Written exercise:
Retype the records from their first line through the line containing "coord(674,827)", including both ends, with no changes.

================================

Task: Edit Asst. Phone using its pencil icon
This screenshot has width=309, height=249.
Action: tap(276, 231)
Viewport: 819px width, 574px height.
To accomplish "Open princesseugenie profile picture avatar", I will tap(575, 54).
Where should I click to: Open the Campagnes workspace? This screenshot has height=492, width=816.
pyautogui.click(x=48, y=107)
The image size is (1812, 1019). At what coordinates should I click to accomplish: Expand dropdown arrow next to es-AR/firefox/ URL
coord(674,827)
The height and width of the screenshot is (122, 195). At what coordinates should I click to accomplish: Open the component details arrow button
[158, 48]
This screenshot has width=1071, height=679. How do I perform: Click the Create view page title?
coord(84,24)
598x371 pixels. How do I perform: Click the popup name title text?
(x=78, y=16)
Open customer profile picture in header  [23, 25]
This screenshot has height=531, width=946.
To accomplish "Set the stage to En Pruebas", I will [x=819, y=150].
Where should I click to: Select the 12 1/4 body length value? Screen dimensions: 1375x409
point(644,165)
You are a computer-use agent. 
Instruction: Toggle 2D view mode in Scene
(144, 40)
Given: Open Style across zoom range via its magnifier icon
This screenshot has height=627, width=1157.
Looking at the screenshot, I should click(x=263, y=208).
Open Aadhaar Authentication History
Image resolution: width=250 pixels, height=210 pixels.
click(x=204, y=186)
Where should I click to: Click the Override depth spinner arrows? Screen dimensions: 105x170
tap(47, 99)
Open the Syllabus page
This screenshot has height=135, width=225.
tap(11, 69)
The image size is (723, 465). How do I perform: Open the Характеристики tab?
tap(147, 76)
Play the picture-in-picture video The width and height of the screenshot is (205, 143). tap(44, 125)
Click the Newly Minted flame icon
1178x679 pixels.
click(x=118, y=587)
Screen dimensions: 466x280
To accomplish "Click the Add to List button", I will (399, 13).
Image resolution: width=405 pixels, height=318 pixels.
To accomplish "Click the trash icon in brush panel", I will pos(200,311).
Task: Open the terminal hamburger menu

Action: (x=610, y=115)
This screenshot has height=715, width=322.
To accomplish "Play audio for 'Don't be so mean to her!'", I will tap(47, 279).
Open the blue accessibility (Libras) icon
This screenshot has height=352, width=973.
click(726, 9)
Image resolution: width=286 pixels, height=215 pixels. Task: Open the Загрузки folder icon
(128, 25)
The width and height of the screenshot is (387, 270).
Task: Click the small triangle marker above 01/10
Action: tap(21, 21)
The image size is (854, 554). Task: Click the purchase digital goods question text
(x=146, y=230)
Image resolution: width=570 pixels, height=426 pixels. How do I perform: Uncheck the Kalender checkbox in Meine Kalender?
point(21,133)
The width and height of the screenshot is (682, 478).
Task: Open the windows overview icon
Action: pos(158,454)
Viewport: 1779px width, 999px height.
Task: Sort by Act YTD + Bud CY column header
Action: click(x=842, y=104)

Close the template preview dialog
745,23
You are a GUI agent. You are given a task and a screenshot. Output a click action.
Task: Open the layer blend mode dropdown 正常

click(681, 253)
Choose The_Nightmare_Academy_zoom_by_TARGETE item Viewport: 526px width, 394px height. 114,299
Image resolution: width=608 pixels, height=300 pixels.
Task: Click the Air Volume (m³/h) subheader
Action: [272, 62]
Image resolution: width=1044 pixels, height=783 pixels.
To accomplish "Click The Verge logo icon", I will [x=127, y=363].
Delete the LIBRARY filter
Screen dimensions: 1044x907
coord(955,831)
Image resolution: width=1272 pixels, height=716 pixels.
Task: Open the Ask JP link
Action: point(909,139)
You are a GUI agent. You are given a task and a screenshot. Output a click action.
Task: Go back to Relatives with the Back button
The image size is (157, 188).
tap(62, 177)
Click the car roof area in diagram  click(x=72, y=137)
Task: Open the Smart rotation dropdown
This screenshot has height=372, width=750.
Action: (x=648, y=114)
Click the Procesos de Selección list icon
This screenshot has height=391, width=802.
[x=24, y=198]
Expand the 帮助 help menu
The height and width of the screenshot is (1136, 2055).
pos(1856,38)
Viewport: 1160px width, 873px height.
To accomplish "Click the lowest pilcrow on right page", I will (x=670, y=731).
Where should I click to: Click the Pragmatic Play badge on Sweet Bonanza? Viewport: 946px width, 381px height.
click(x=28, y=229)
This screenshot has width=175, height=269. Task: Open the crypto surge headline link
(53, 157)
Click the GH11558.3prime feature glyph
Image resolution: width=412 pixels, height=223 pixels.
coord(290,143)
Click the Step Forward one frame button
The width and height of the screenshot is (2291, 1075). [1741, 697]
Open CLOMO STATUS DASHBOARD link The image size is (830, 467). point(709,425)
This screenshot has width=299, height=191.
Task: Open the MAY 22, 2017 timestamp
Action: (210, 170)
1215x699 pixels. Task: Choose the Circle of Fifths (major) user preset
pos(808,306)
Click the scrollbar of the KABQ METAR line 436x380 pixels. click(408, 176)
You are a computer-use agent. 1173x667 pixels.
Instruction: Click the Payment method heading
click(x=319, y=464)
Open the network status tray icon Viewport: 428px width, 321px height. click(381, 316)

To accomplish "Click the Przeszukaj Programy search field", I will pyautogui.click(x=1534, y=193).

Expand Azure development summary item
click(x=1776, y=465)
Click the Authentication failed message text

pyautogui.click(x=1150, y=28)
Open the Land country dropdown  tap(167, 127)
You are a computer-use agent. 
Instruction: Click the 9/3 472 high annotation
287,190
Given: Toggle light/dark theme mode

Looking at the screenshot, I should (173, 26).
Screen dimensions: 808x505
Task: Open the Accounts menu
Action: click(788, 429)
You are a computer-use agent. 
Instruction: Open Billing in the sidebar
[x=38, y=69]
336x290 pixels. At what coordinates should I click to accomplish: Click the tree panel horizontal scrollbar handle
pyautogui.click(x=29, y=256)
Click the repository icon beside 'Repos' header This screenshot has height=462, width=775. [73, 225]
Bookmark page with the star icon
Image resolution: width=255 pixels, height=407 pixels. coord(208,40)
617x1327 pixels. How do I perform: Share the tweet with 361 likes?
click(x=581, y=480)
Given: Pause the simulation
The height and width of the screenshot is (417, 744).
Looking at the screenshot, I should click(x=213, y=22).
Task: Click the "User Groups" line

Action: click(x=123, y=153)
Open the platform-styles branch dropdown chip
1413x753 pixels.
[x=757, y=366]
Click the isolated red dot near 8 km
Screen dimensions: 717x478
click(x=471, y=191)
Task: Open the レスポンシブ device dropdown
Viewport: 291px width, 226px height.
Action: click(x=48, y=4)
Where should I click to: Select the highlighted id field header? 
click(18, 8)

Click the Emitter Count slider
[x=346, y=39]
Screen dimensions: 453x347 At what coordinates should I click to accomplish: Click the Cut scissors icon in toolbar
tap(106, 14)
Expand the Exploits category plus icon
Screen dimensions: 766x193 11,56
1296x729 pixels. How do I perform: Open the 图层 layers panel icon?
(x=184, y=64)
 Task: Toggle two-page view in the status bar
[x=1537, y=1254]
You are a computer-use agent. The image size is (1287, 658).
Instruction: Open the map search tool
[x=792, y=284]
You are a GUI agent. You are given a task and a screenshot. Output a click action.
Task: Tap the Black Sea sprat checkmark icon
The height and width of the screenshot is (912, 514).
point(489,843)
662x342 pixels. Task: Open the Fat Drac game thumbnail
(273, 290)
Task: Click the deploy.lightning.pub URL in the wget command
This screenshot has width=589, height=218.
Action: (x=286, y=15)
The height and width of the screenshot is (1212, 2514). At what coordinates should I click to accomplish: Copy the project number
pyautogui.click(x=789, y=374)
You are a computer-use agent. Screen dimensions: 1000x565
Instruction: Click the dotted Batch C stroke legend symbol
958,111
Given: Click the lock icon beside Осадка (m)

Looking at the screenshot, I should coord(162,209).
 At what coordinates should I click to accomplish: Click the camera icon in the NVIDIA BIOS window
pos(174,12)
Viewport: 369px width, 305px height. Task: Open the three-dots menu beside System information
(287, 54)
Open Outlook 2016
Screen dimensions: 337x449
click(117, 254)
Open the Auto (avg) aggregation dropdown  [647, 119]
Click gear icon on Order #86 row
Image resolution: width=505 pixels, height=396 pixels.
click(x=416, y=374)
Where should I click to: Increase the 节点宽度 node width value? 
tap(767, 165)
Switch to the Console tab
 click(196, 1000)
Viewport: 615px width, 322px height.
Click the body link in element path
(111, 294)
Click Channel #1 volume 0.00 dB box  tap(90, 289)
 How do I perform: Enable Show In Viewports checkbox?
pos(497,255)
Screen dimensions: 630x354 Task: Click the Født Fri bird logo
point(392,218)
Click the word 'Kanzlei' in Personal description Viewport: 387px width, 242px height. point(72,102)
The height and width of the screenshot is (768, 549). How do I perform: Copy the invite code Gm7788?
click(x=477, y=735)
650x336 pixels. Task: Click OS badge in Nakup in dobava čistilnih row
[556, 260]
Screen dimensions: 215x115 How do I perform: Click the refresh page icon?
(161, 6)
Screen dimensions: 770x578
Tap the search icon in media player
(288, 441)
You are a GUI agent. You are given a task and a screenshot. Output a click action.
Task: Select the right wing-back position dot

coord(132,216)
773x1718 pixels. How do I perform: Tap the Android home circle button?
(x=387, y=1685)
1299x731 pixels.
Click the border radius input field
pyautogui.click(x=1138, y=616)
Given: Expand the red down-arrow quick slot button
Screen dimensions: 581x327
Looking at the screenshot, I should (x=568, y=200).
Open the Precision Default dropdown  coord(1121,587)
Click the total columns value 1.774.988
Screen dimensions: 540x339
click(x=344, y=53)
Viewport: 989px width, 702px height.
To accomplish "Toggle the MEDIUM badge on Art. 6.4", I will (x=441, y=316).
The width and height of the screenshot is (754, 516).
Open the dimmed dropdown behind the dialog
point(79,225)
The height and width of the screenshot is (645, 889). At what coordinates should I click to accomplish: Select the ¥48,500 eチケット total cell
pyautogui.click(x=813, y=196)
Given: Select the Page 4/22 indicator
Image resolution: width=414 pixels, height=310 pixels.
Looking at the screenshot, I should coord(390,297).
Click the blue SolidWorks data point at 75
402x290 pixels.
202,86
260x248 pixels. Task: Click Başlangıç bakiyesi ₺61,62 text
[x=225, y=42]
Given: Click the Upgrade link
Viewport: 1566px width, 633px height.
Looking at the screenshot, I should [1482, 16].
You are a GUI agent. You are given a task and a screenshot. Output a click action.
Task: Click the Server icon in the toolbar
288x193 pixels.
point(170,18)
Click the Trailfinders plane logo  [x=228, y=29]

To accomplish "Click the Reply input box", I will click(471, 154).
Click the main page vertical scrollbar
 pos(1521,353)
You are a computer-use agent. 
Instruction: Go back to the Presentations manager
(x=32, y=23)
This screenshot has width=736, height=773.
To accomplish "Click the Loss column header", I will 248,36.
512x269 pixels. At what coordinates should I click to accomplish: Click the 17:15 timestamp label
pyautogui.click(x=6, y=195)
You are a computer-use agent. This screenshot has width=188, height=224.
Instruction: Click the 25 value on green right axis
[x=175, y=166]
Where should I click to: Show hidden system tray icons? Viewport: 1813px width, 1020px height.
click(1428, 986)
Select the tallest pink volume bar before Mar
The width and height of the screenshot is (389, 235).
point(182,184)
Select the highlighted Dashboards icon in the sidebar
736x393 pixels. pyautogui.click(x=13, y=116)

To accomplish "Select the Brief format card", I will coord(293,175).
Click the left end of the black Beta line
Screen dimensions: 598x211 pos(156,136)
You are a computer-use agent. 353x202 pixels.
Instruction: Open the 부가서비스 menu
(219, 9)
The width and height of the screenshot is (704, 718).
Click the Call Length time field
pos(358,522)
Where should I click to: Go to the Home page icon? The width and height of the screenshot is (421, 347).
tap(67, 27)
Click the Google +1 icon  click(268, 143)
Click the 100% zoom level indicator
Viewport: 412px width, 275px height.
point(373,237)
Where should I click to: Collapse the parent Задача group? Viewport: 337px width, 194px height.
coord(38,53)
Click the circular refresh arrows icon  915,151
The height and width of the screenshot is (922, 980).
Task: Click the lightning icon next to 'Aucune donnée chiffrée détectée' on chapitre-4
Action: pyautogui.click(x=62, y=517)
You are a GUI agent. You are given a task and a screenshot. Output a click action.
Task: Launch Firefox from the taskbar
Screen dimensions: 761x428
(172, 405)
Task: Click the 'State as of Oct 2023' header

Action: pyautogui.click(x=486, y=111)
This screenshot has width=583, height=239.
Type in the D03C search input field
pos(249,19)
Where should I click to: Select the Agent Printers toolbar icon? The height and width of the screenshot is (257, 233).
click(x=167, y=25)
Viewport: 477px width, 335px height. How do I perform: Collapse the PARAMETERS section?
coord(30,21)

================================

Full output:
Task: Edit Asst. Phone using its pencil icon
This screenshot has width=309, height=249.
Action: tap(276, 231)
Viewport: 819px width, 574px height.
To accomplish "Open princesseugenie profile picture avatar", I will tap(575, 54).
Where should I click to: Open the Campagnes workspace? This screenshot has height=492, width=816.
pyautogui.click(x=48, y=107)
The image size is (1812, 1019). At what coordinates should I click to accomplish: Expand dropdown arrow next to es-AR/firefox/ URL
coord(674,827)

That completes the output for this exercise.